Costa aponta para confinamento geral com horizonte de um mês
Covid-19
12 de jan. de 2021, 15:13
— Lusa/AO Online
Esta
posição foi assumida por António Costa no final de mais uma reunião
destinada a analisar a evolução da situação epidemiológica em Portugal,
no Infarmed, em Lisboa, na qual o Presidente da República, Marcelo
Rebelo de Sousa, participou por videoconferência.O
primeiro-ministro declarou que a reunião com os epidemiologistas
permitiu concluir que "houve um consenso muito generalizado" sobre a
trajetória de crescimento de novos casos de infeção do novo coronavírus e
que "as medidas devem ter um horizonte de um mês"."Estamos
perante uma dinâmica de fortíssimo crescimento de novos casos que é
necessário travar", salientou António Costa, já depois de ter definido a
reunião com os epidemiologistas, que durou cerca de quatro horas, "como
muito viva e interessante"."Perante a
tendência que é manifesta de crescimento da pandemia, é essencial
adotarmos medidas.
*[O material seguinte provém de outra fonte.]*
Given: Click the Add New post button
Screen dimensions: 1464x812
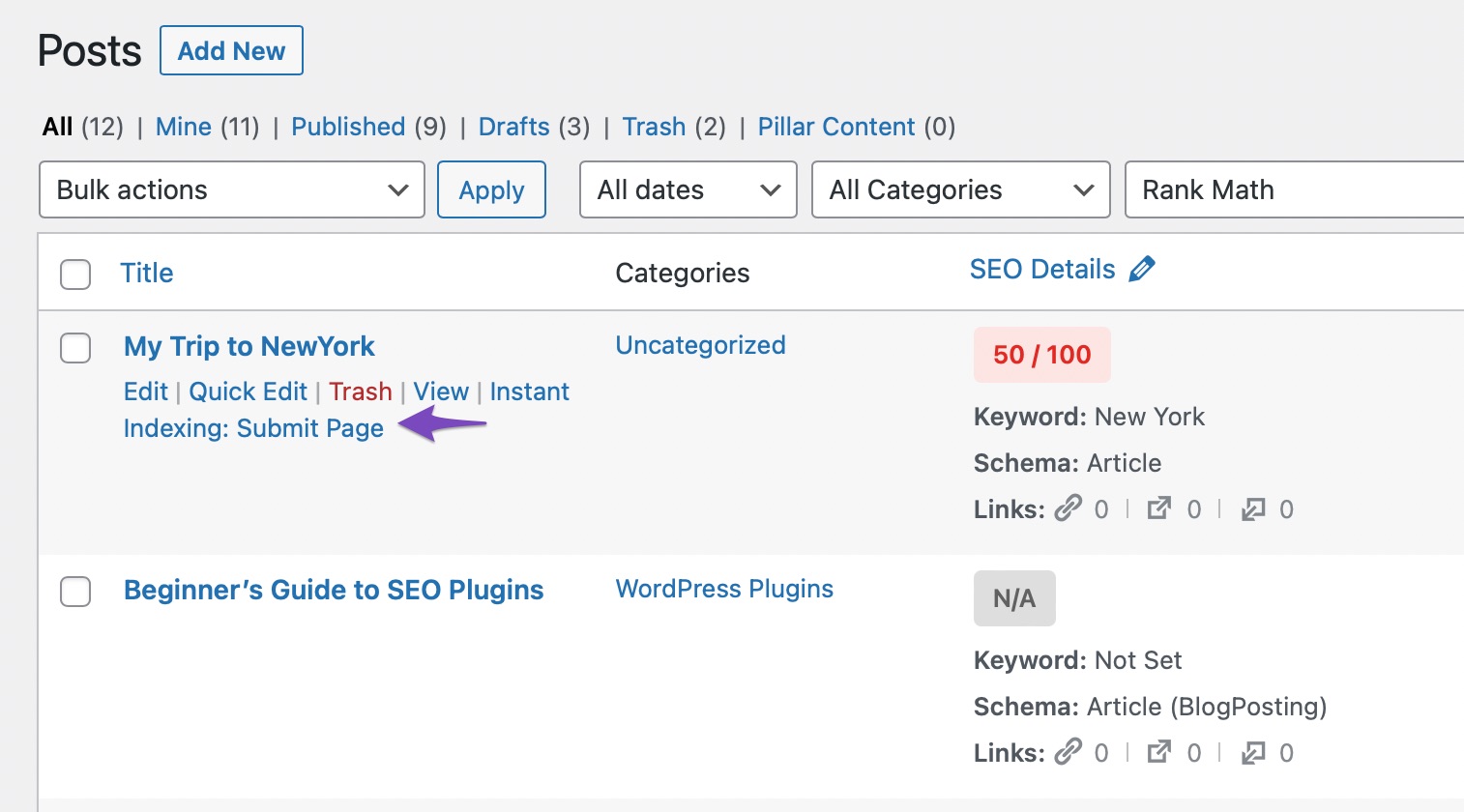Looking at the screenshot, I should (230, 49).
Essas medidas devem ter um horizonte de um mês e com
um perfil muito semelhante àquele que adotámos logo no início da
pandemia, ou seja, no período de março e abril", frisou o líder do
executivo.O primeiro-ministro observou
depois que os números sobre novos casos de infetados têm apresentado uma
elevada variação e referiu que Portugal, ainda na semana passada,
estava na casa dos quatro mil casos de infeção diária, tendo-se chegado
depois aos dez mil e registando-se agora cerca de sete mil.Porém,
"independentemente do valor concreto em que o país se encontre - e
importa sempre tirar a média da semana -, é certo que se regista uma
fortíssima dinâmica de crescimento que é necessário travar. E a única
forma de travar é através dos confinamentos", sustentou.Perante
os jornalistas, o primeiro-ministro considerou que se revelaram
insuficientes as medidas de confinamento ao fim de semana até agora
adotadas, mas que "permitiram controlar a segunda vaga"."Neste momento, temos de ir mais além", acrescentou o primeiro-ministro.